Saved data entries
○ ○ ○

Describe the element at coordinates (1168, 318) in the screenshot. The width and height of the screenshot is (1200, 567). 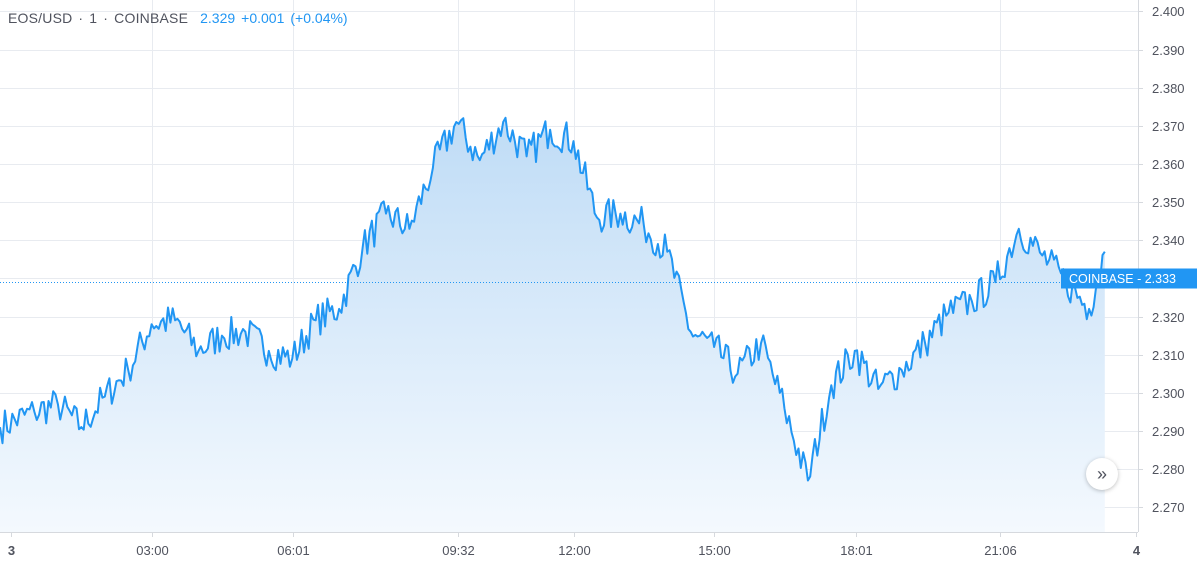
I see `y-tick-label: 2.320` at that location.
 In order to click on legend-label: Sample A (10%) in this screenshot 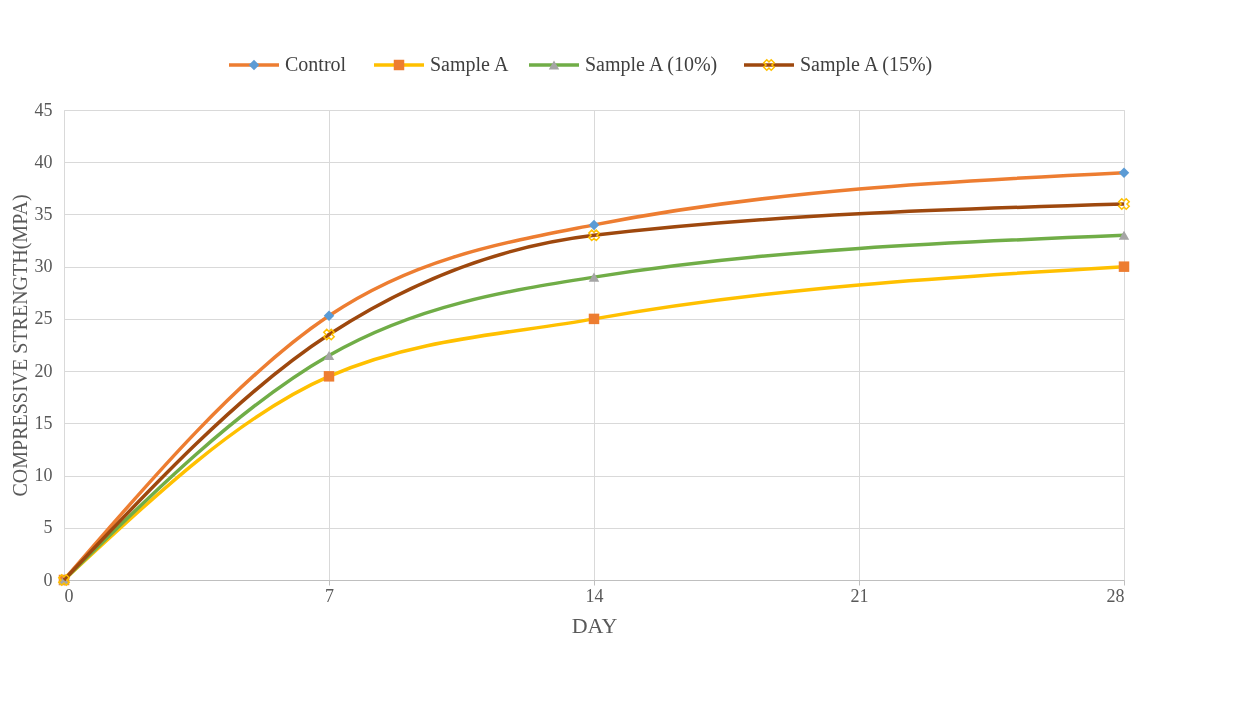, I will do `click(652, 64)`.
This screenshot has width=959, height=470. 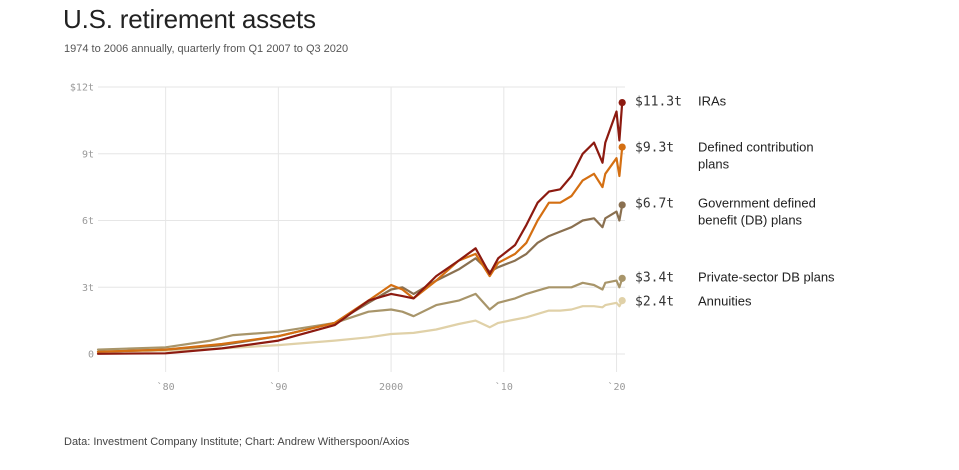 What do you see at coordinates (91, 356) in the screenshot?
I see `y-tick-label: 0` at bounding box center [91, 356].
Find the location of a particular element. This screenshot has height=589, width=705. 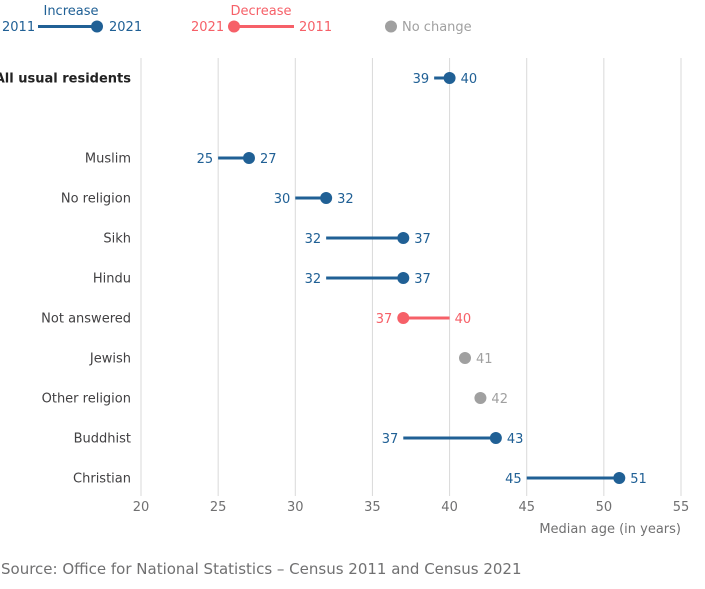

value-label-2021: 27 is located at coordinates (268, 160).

○ ○ ○

▶ **To do**: Please retype the listing from the line containing "Find the location" through the end of the listing, inclusive, with the pictures left out.

▶ **Answer for this exercise**:
Find the location of a particular element. This screenshot has height=589, width=705. 

value-label-2021: 27 is located at coordinates (268, 160).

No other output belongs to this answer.